I have two different programs using the same port, and I'm curious about how the mechanism works -- in order for program 2 to allocate a port program 1 has just closed, do they both have to specify SO_REUSEADDR after they create the socket?

Or is it enough for one of them? If so, the one taking the socket first or the one trying to open it afterwards, when it's lingering in TIME_WAIT state?

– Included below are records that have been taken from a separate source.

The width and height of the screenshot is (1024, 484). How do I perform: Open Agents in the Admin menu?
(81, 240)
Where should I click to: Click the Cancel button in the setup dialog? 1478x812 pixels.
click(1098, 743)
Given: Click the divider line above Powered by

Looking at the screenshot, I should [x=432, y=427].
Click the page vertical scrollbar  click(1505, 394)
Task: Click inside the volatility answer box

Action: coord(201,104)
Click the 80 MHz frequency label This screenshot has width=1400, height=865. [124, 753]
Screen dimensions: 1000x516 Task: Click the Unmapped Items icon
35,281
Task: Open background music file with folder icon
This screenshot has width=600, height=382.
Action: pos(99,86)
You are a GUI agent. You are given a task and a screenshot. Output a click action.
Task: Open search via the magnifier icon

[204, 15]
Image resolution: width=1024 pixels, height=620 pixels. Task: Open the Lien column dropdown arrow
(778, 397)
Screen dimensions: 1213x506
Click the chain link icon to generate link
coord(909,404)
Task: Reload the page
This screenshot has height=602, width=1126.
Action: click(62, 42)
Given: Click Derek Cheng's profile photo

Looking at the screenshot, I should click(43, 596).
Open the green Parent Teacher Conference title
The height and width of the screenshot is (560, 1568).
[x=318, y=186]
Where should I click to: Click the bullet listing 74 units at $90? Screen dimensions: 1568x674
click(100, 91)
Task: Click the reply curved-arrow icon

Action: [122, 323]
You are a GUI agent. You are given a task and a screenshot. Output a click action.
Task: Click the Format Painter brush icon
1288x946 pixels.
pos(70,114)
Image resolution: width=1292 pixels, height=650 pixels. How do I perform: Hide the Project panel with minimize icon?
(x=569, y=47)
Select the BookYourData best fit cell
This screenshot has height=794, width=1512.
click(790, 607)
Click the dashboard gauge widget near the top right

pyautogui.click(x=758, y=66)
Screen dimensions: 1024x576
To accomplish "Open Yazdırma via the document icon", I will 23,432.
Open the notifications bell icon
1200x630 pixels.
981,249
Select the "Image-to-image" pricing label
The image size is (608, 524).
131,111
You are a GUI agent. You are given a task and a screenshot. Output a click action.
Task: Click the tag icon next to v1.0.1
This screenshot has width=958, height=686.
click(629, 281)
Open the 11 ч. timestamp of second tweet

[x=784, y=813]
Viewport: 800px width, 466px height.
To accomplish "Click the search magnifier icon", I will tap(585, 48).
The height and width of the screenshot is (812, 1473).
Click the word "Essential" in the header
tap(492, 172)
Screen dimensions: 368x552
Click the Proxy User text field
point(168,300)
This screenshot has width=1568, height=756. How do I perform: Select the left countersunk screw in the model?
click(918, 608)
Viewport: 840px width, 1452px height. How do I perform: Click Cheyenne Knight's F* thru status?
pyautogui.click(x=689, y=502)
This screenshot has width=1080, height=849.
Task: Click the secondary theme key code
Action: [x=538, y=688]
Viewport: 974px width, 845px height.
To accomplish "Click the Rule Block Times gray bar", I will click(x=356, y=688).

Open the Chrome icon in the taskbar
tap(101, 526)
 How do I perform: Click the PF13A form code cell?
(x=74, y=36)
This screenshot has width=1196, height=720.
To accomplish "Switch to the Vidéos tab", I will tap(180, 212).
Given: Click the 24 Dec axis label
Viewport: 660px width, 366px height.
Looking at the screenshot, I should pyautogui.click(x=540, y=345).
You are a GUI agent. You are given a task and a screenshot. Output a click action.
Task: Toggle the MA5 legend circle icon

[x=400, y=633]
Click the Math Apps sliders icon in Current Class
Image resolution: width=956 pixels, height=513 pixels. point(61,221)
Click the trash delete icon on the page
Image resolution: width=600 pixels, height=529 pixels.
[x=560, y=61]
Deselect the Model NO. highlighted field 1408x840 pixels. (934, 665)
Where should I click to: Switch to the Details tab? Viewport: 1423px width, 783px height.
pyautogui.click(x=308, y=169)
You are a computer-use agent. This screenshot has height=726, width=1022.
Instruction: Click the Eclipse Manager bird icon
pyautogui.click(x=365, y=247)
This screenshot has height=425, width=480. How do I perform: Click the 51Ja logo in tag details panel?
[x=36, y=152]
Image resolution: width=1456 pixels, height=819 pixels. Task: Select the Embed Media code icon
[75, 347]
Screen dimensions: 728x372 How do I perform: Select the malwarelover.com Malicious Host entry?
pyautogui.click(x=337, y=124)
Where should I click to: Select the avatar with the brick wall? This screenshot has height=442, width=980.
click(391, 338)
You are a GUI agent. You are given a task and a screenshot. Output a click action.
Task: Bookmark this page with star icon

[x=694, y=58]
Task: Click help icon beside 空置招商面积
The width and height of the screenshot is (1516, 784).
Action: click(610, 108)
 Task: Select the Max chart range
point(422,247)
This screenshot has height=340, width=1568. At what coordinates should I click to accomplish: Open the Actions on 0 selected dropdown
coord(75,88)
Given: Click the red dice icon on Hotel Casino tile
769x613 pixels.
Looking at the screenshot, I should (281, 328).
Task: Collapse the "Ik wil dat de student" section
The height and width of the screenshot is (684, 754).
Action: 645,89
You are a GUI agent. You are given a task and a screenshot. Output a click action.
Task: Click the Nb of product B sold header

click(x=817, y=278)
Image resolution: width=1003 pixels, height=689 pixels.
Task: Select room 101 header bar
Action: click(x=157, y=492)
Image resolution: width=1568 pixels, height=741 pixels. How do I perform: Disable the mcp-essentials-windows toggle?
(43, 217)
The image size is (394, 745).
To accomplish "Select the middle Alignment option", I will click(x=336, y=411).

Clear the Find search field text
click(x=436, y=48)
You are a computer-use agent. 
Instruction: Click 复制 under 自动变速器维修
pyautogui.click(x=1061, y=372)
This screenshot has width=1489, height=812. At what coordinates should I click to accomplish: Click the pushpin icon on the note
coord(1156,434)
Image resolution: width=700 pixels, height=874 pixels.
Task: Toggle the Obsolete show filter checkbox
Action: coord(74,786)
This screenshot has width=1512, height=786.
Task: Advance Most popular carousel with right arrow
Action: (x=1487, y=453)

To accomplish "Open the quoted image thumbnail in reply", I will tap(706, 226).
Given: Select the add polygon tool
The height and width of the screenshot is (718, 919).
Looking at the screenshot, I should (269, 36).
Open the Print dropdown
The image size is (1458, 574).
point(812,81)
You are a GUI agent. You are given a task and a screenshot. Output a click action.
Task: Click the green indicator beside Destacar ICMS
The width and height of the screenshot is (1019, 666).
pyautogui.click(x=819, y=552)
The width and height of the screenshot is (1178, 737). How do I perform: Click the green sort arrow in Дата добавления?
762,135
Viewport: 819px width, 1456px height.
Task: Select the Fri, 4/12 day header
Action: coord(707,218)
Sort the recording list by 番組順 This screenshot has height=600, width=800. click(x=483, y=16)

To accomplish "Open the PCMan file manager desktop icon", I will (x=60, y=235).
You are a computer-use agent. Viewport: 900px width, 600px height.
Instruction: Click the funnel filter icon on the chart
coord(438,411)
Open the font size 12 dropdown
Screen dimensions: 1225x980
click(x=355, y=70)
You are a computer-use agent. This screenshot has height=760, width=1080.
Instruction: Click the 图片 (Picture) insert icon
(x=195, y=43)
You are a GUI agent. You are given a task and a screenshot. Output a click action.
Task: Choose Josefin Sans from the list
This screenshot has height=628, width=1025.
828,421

Here's a small example in Python to hopefully make the case clearer;

# one.py
s = socket.socket(socket.AF_INET, socket.SOCK_STREAM)
# s.setsockopt(socket.SOL_SOCKET, socket.SO_REUSEADDR, 1)
s.bind(("", 5050)) # Assuming 5050 is available
sys.exit(1)        # Assuming s enters TIME_WAIT

# two.py
s = socket.socket(socket.AF_INET, socket.SOCK_STREAM)
# s.setsockopt(socket.SOL_SOCKET, socket.SO_REUSEADDR, 1)
s.bind(("", 5050))
s.listen()

Think of one.py and two.py as two separate codebases.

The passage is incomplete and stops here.